[TASK TO COMPLETE]
Collect all lines containing the word "computer" from the data.

···

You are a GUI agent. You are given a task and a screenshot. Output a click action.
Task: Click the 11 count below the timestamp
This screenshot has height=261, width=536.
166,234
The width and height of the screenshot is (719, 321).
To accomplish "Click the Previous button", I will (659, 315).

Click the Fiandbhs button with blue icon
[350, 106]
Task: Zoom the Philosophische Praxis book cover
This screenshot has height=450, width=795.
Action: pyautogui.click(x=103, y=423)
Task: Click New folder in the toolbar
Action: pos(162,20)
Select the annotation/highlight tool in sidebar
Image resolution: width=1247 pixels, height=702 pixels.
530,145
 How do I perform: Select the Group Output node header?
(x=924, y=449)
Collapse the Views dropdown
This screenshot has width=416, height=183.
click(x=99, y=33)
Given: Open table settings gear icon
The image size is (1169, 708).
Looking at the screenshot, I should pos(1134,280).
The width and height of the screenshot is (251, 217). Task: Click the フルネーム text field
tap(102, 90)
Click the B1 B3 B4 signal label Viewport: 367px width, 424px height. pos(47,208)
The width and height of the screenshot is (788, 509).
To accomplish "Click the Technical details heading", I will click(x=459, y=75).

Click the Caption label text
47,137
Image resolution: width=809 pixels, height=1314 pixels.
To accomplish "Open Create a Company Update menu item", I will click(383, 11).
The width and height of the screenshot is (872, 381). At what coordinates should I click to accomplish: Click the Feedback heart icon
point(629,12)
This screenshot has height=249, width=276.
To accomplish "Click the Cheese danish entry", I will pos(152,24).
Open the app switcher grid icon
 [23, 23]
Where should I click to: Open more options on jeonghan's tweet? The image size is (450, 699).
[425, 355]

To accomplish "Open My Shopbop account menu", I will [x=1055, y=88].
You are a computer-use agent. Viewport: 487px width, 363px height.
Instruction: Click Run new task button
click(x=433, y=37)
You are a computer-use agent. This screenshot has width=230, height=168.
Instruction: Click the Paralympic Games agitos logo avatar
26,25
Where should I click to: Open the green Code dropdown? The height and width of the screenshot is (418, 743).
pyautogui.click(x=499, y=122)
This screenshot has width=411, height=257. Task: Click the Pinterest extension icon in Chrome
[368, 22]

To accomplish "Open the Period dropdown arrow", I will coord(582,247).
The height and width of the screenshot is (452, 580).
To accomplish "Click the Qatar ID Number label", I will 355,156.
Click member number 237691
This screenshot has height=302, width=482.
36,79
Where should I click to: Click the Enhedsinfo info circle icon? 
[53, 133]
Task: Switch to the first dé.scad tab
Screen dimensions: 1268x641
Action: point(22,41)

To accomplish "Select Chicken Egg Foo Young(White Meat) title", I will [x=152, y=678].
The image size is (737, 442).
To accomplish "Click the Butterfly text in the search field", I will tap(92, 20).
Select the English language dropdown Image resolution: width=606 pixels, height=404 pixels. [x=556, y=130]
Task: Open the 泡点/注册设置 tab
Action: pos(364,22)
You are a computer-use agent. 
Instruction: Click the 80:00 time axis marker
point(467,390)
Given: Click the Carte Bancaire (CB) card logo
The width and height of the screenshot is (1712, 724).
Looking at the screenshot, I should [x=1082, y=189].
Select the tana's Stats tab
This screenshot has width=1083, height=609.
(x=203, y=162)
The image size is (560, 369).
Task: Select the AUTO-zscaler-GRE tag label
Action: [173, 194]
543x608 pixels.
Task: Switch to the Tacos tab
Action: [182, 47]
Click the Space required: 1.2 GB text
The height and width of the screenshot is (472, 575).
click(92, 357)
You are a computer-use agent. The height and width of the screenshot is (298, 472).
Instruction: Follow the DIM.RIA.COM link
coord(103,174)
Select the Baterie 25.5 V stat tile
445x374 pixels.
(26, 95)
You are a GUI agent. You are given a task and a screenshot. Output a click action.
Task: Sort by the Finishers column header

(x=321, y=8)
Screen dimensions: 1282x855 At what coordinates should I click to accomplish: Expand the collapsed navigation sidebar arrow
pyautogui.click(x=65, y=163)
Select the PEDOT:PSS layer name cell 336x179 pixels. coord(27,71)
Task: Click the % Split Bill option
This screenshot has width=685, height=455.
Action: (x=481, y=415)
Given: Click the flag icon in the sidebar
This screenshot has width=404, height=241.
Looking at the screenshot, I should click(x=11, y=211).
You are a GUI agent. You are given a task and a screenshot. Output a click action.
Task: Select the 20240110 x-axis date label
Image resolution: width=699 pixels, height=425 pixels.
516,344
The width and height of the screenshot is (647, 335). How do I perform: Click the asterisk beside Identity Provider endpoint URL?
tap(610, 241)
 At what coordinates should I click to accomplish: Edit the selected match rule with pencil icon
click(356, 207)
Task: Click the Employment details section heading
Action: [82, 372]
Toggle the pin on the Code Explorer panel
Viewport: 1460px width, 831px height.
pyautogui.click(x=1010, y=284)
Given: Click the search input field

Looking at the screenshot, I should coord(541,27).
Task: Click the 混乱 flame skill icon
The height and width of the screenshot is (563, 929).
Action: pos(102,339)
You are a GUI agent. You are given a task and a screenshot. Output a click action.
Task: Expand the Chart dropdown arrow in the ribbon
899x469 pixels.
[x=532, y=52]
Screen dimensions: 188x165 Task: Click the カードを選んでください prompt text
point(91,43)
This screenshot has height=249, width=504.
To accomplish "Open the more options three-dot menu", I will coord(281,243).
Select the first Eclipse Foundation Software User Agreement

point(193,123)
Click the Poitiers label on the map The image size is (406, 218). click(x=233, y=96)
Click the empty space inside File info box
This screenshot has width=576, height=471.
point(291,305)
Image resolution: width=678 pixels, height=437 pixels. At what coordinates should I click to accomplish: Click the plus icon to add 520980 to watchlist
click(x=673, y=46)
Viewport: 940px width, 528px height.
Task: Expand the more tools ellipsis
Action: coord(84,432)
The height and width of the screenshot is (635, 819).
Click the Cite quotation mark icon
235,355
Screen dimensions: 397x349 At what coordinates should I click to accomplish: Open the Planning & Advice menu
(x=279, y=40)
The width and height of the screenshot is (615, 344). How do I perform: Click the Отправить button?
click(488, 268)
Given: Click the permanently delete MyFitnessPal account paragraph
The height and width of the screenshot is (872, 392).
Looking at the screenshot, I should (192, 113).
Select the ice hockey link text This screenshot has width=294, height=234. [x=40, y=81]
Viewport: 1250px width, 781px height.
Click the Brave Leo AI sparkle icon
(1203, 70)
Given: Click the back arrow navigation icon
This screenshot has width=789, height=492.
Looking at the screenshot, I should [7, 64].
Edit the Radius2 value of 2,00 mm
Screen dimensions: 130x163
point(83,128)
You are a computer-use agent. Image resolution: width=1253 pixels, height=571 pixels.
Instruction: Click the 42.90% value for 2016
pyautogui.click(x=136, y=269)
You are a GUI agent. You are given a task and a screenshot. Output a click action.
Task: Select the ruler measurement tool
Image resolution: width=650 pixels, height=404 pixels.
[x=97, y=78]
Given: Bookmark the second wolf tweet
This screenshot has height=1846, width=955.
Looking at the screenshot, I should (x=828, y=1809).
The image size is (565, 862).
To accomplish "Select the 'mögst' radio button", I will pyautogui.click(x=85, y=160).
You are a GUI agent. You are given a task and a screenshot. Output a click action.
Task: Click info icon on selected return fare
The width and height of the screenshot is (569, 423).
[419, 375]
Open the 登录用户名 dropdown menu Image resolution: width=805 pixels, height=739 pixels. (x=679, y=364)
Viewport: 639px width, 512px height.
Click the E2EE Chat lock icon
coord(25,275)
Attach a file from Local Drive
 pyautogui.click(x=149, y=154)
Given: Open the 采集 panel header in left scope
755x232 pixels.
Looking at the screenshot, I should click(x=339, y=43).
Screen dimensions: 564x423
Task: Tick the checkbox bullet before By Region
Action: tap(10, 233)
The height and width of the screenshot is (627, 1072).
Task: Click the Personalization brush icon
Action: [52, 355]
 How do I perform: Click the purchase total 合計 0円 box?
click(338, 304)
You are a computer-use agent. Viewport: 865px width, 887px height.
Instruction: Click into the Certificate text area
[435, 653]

···

[OUTPUT FOR THIS TASK]
You are a computer-use agent. Viewport: 487px width, 363px height.
You are a computer-use agent. This screenshot has width=230, height=168.
You are a computer-use agent. 
You are a computer-use agent. The height and width of the screenshot is (298, 472).
You are a computer-use agent. Image resolution: width=1253 pixels, height=571 pixels.
You are a computer-use agent. Viewport: 865px width, 887px height.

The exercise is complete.